**LISTING**
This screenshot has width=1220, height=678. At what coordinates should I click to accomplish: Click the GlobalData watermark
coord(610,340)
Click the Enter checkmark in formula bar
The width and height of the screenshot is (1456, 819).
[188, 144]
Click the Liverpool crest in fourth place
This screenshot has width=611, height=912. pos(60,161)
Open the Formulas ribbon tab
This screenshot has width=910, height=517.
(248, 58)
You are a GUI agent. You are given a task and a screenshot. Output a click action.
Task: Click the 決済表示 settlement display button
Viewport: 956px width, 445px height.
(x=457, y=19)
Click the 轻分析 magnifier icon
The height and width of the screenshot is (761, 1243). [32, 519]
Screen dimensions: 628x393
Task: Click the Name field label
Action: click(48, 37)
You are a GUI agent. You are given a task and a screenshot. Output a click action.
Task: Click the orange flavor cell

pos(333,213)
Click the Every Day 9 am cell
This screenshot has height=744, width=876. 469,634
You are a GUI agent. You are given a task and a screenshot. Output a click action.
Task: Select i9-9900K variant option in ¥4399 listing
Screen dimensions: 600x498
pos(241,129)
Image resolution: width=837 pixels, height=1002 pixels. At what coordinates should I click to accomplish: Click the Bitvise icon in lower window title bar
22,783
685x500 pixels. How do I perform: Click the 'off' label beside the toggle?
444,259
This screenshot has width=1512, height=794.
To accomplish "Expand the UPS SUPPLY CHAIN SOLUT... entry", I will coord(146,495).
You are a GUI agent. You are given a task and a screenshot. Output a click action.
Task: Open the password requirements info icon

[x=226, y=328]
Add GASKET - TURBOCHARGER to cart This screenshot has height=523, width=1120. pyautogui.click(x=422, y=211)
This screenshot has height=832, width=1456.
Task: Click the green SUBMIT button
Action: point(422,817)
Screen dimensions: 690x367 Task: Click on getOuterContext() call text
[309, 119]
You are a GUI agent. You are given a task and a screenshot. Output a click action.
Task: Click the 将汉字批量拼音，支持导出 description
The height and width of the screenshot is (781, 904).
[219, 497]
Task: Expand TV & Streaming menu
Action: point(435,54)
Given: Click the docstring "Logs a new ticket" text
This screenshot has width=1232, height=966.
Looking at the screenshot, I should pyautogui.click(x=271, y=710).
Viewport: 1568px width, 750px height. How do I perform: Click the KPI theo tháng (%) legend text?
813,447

**WHAT YOU SHOULD DO**
Express the records from the line with "Screen dimensions: 690x367" up to and including the line with "Action: point(435,54)" as a Markdown table with the columns No. and Entry, one numbered row per line, leaving out any blank lines.

**ANSWER IN FULL**
| No. | Entry |
|---|---|
| 1 | Screen dimensions: 690x367 Task: Click on getOuterContext() call text |
| 2 | [309, 119] |
| 3 | You are a GUI agent. You are given a task and a screenshot. Output a click action. |
| 4 | Task: Click the 将汉字批量拼音，支持导出 description |
| 5 | The height and width of the screenshot is (781, 904). |
| 6 | [219, 497] |
| 7 | Task: Expand TV & Streaming menu |
| 8 | Action: point(435,54) |